Vention’s technology is a critical enabler for speed, rapid innovation, and automation on the modern factory floor. Through Vention’s powerful yet easy-to-use web-based CAD system, anyone can design and purchase their own assembly: as basic as a table, or more complex jigs, frames, conveyors and more. No more calls to sales representatives, or drives to the local distributor just to find out something is out of stock. With Vention, buyers can order and receive necessary components in a couple of days versus many months with the traditional process.

Winning customer love at the grassroots level

The factory has historically been a hostile environment for startup innovators, generally remaining in the stranglehold of system integrators and longstanding incumbents including Bosch, Siemens, and Fanuc.

Vention has figured out a unique way in — through the hearts, minds, and time savings of line engineers and managers on the factory floor. One hundred percent of Vention’s revenues to-date have been inbound and “bottom’s up,” which has fueled rapid and capital efficient growth.
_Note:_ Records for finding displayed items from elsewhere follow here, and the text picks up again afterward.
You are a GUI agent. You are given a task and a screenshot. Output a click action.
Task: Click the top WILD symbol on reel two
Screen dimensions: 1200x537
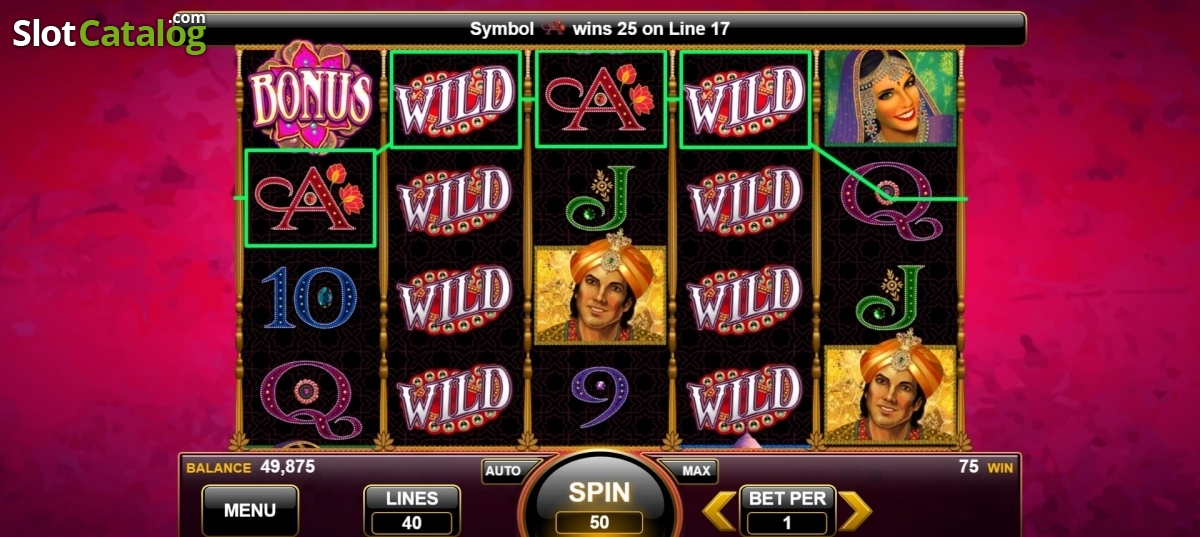pyautogui.click(x=455, y=99)
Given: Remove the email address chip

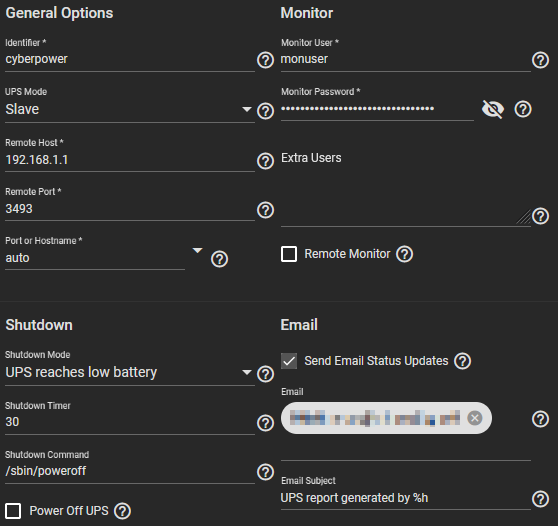Looking at the screenshot, I should (x=474, y=418).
Over the past couple of years, thousands of users have turned to Vention for its ease-of-use, simple interchangeable parts, and rapid fulfillment. Some of those have been hobbyists and graduate students fiddling around or fulfilling one-off needs. But others have come from all manner of professional engineers and process managers from not only young companies, but also industry leaders like Bombardier, Apple, Tesla, Universal Robotics, Pratt & Whitney, Siemens, Saint-Gobain, and more.

A unique business and a unique team

With Vention, we were fortunate to get to know a founder whose life trajectory seemed destined to lead him to the business he started.

Vention is led by Etienne Lacroix, who displayed a propensity for engineering at an early age, and was contracted by a local firm to develop high-end mountain bikes while still in high school. After studying engineering at ETS in Montreal, Etienne distinguished himself as a product designer and business leader at GE Lighting; most recently, he consulted on manufacturing transformation and product strategy for industrial giants like Bombardier.

Etienne’s deep domain expertise, combined with his vision for leveraging technology to enable the factory of the future, are driving forces behind Vention’s early success and dramatic growth.

New visions for age-old industries

More than ten years ago, Bain Capital Ventures led the first institutional investment in Kiva Systems. Through that experience, our team had the opportunity to see first-hand how software and robotics can transform the world of commerce fulfillment — a world that hadn’t seen much innovation or automation in decades. Since then, we have also been fortunate to support disruption in the world of freight and supply chain with FourKites, and logistics with ShipBob.

Today we are proud and excited to work with former Kiva alums, our old friend Louis Tetu (the founder of Taleo) and our friends at Bolt and White Star to back Etienne and the entire team at Vention as they set out to transform modern manufacturing.